Takeda Failed to Properly Warn About Actos, Jury RulesJef Feeley
A Maryland jury ruled that Takeda Pharmaceutical Co. didn’t properly warn an ex-U.S. Army translator and his doctor about the risks of its Actos diabetes drug and ordered the company to pay more than $1.7 million in damages. A judge immediately threw out the verdict.
Jurors in state court in Baltimore deliberated more than six hours over two days before finding Asia’s largest drugmaker liable for the cancer death of Diep An, Michael Miller, one of An’s lawyers, said in an interview. Since jurors also found that An contributed to his death by smoking for 30 years, Judge Brooke Murdock set the verdict aside based on Maryland law.
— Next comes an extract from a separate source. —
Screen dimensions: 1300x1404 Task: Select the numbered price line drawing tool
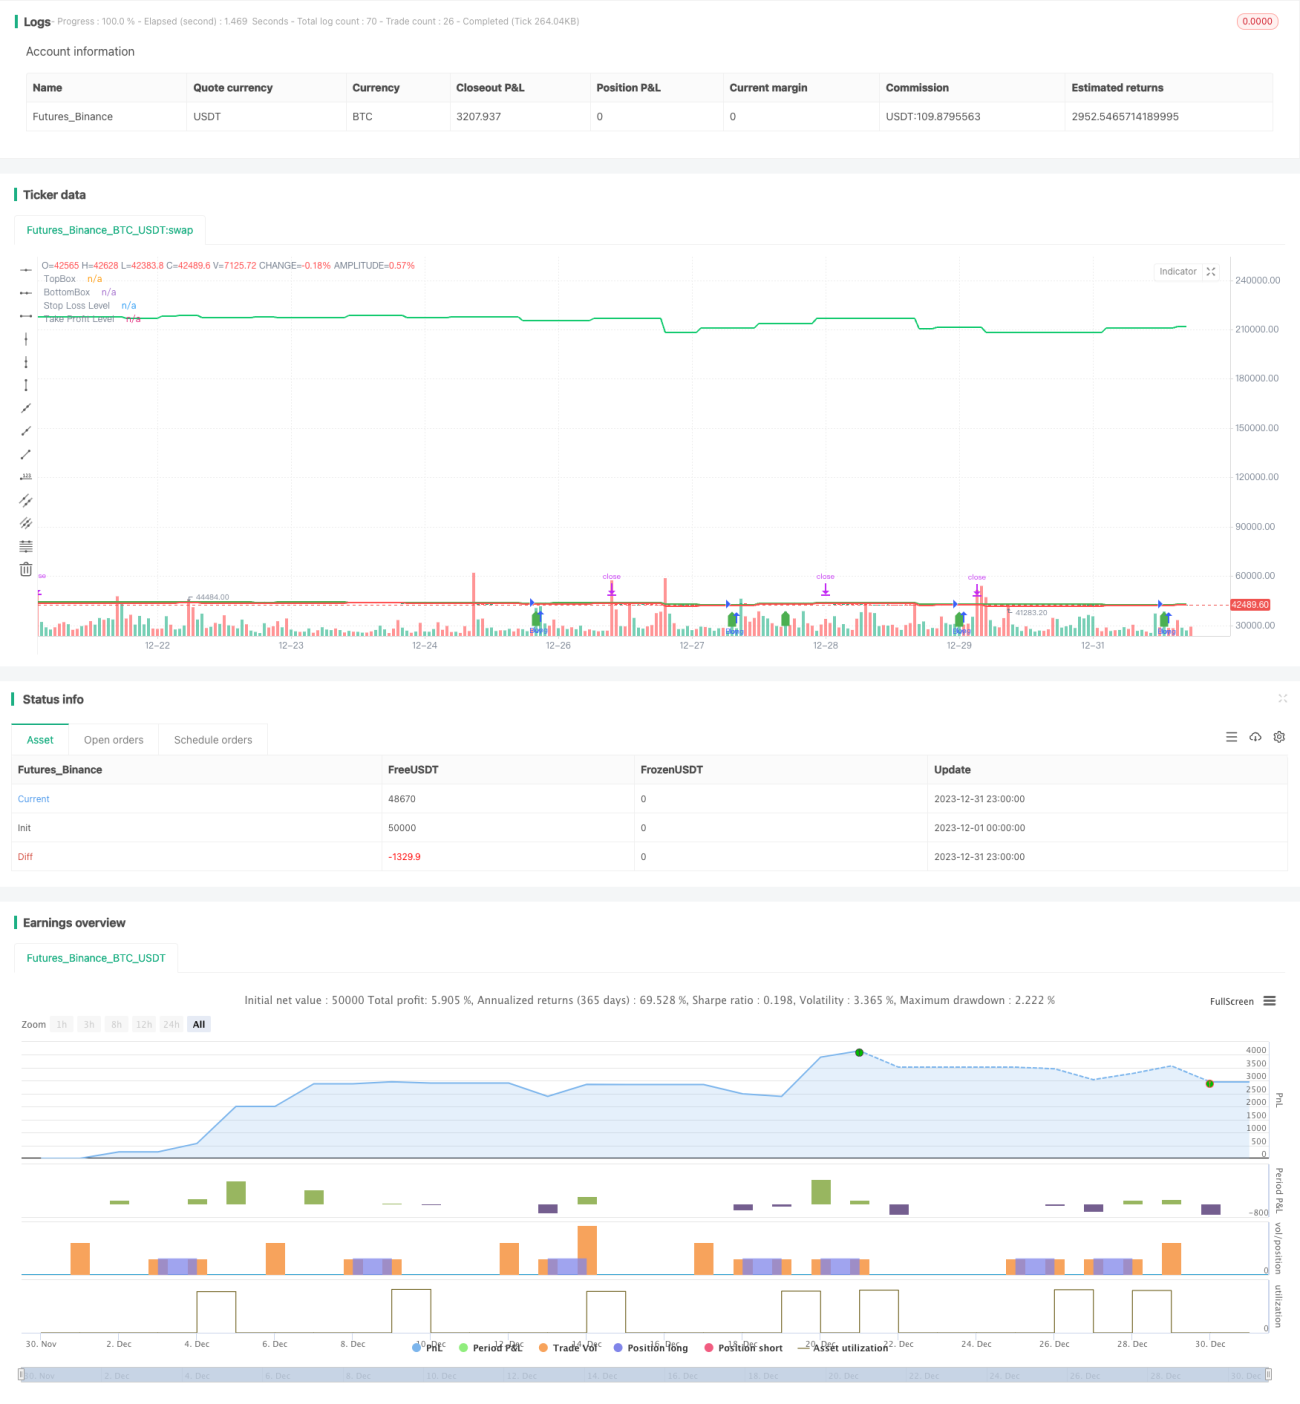point(26,477)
“We consider the verdict to be a vindication of our claims that Takeda failed to properly disclose the risks of this drug,” Stuart Simms, another lawyer representing the An family, said yesterday in an interview.
It’s the second time a U.S. jury has found that Osaka, Japan-based Takeda hid Actos’s links to bladder cancer. The drugmaker, which faces more than 3,000 suits over the drug, is preparing for trials in state courts in Las Vegas and Chicago and a federal court in Louisiana during the next four months.
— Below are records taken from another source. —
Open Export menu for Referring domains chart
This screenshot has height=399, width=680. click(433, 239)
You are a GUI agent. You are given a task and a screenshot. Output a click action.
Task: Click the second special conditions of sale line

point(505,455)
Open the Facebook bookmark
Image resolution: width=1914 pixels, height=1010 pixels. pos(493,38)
“We believe we acted responsibly and we are pleased with the judgment in favor of Takeda,” Ken Greisman, a U.S.-based spokesman for Takeda, said in an interview.
Sales of Actos peaked in the year ended March 2011 at $4.5 billion, accounting for 27 percent of Takeda’s revenue at the time, according to data compiled by Bloomberg. The drug is now available as a generic.
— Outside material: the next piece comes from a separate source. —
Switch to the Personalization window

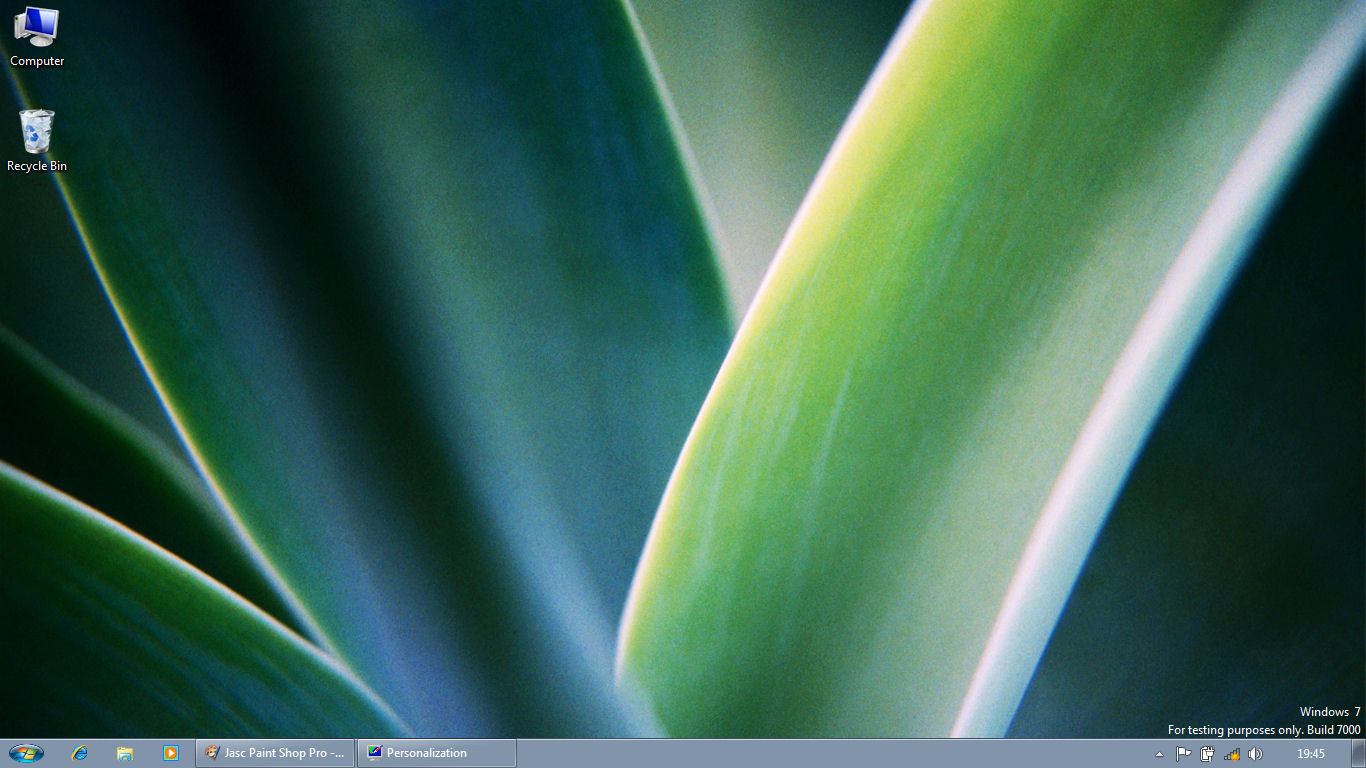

Former Actos users contend in court filings that Takeda researchers ignored or downplayed concerns about the drug’s cancer-causing potential before it went on sale in the U.S. in 1999, and misled U.S. regulators about the medicine’s risks.
U.S. Food and Drug Administration officials found in a 2011 review of a company-sponsored study that some Actos users faced an increased risk of developing bladder cancer or heart problems. The company pulled the drug off the market in France that year at the request of regulators. In Germany, the government removed Actos from its reimbursed list of drugs at the same time, the company said.
Takeda officials said in an e-mailed statement that the study FDA officials reviewed is continuing and final results are expected next year. Other information generated by the study showed that over time, patients’ risks of developing bladder cancer from the medicine decreased, they said.
More than 1,200 suits have been consolidated before a federal judge in Louisiana for pretrial information exchanges. The first of those cases goes to trial in January.
In April, A California jury ordered Takeda to pay $6.5 million in damages to a diabetic man who blamed the drug for his bladder cancer. The judge in the case later threw out the verdict and the family appealed.
Even though two juries have found Takeda failed to properly warn patients and doctors about the drug’s links to bladder cancer, Greisman said the drugmaker is pleased with the outcomes of the two cases.
“In both cases, Takeda has been victorious in the ultimate outcomes,” he said.
In the Baltimore case, An’s lawyers argued the former U.S. Army translator took Actos to treat diabetes starting in 2007 and was diagnosed with “high-grade bladder cancer” in September 2011, according to court filings. He died in January 2012. Miller and Simms sought as much as $4 million in damages for his family.
Takeda’s lawyers presented evidence showing that An was a former smoker who consumed half a pack of cigarettes a day for 30 years before stopping in 1996. Researchers have found smoking increases the risk of bladder cancer, the lawyers said.
The company also argued it provided adequate warnings about the drug’s risks and noted the U.S. Food and Drug Administration had approved it and never demanded it be taken off the market.
The case is An v. Nieberlein, 24-C12003565, Circuit Court for the City of Baltimore, State of Maryland.